== Written task ==
Rewrite the stretch of lines from the one containing "This screenshot has height=812, width=1459." through the end, replacing "Image resolution" with "Screen resolution" and changing nothing else.

== Given records ==
========================
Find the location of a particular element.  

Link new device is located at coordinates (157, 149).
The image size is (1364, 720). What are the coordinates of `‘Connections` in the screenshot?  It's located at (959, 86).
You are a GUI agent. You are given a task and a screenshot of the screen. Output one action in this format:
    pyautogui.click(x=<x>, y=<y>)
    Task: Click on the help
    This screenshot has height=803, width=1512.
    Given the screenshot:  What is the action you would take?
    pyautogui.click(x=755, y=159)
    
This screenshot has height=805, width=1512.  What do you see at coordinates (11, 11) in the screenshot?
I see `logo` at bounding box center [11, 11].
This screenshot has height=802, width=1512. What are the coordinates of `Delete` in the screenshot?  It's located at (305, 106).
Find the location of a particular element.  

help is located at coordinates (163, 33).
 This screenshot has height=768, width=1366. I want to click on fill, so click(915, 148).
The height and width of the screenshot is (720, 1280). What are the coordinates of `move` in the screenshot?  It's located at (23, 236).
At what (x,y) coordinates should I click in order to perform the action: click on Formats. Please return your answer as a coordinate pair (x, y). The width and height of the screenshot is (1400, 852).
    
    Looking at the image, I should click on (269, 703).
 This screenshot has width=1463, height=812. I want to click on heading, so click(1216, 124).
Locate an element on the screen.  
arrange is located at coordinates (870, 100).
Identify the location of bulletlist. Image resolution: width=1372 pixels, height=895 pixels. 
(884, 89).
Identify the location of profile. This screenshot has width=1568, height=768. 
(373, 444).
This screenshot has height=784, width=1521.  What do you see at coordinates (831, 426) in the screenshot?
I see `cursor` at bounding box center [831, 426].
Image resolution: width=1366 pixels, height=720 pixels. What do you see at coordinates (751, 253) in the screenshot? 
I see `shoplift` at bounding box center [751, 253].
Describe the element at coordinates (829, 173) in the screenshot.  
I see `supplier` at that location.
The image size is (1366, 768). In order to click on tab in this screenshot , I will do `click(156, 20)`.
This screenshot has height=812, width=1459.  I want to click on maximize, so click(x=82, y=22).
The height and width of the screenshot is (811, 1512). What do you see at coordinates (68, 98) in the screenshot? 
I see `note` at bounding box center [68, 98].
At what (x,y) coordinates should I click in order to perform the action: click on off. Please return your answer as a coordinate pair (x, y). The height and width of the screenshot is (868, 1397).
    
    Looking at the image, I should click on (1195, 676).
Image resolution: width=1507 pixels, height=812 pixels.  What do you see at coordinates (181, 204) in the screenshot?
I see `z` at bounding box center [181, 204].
========================
== Completed exercise ==
This screenshot has height=812, width=1459.  I want to click on maximize, so click(x=82, y=22).
The height and width of the screenshot is (811, 1512). What do you see at coordinates (68, 98) in the screenshot? 
I see `note` at bounding box center [68, 98].
At what (x,y) coordinates should I click in order to perform the action: click on off. Please return your answer as a coordinate pair (x, y). The height and width of the screenshot is (868, 1397).
    
    Looking at the image, I should click on (1195, 676).
Screen resolution: width=1507 pixels, height=812 pixels.  What do you see at coordinates (181, 204) in the screenshot?
I see `z` at bounding box center [181, 204].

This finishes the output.